There are fewer admissions of regret from former Treasury Secretary Henry Paulson, who told his inquisition-ers that he single handedly saved civilization, at least financial civilization, becoming the savior of Wall Street. Larry Summers, also a former Treasury Secretary, who may or may not want to be Fed chairman, also was able to smother most of his regrets as he continues to save the economy. Both of these guys patting themselves on the back is worse than seeing Sotomayor eating her tidbit of regret crow.
And there is the story of Democrats planning to remove the card-check provisions from the card-check labor bill (technically, the Employee Free Choice act) cooling its heels in Congress. What will this labor bill be called if the card-check part is eviscerated? The donut bill? The "victory" of this bill, given the critical change, is the notion that those secret elections (so valued by the GOP anti-unionists) are to be done quickly, within 5 to 10 days. I'll wait patiently to see how the National Labor Relations Board gets its act together to conduct these speedy bits of election magic. This is all very regrettable. Let's hope the first one isn't held in Minnesota.

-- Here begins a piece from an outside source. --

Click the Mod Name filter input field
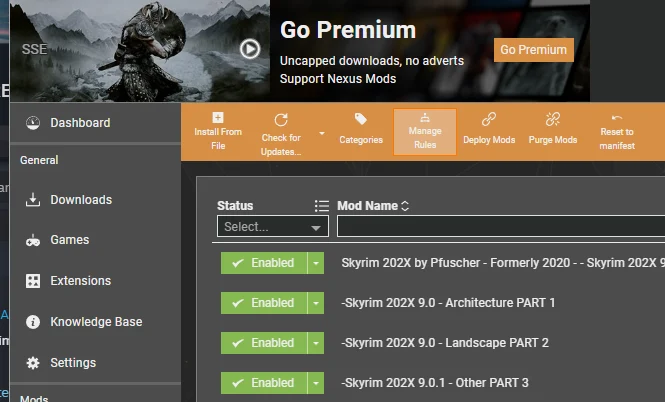 [x=500, y=227]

The weird thing about President Obama speaking at the NAACP confab is the effect of his homilies about child rearing in black families. One fact sits there uncommented on: Obama was raised by a white family, mostly his grandparents and/or his "single" white mother, until she remarried. I suppose some folk have already written about the dynamics of his growing up (including the prez himself), but he knows more about raising a black family from his own current family experience than from his own childhood experience. He does share the absent black father, which is the primary link to the world the NAACP deals with. Dreams From My Father, etc. It's touchy, but mostly untouched upon. Regrettable, I suppose.
The producers of Bruno seem to have some regrets, too. I have seen snatches of Borat, Ali G, and Bruno, but they have equipped me to make only one point. Sacha Baron Cohen comes out of the same sort of high culture world (Oxbridge) as the creators of Monty Python, but Cohen's humor has chased the times and is much ruder and cruder. The trouble with stooping to conquer is that if society is getting dumber and dumber the fact that you become the one to point that out isn't much of a triumph. The crowd Monty Python aimed to amuse was the last of the book-reading culture; Cohen lampoons the unhip remnants of the land of the lost for the post-literate media-besotted culture. It's a Pyrrhic victory, at best.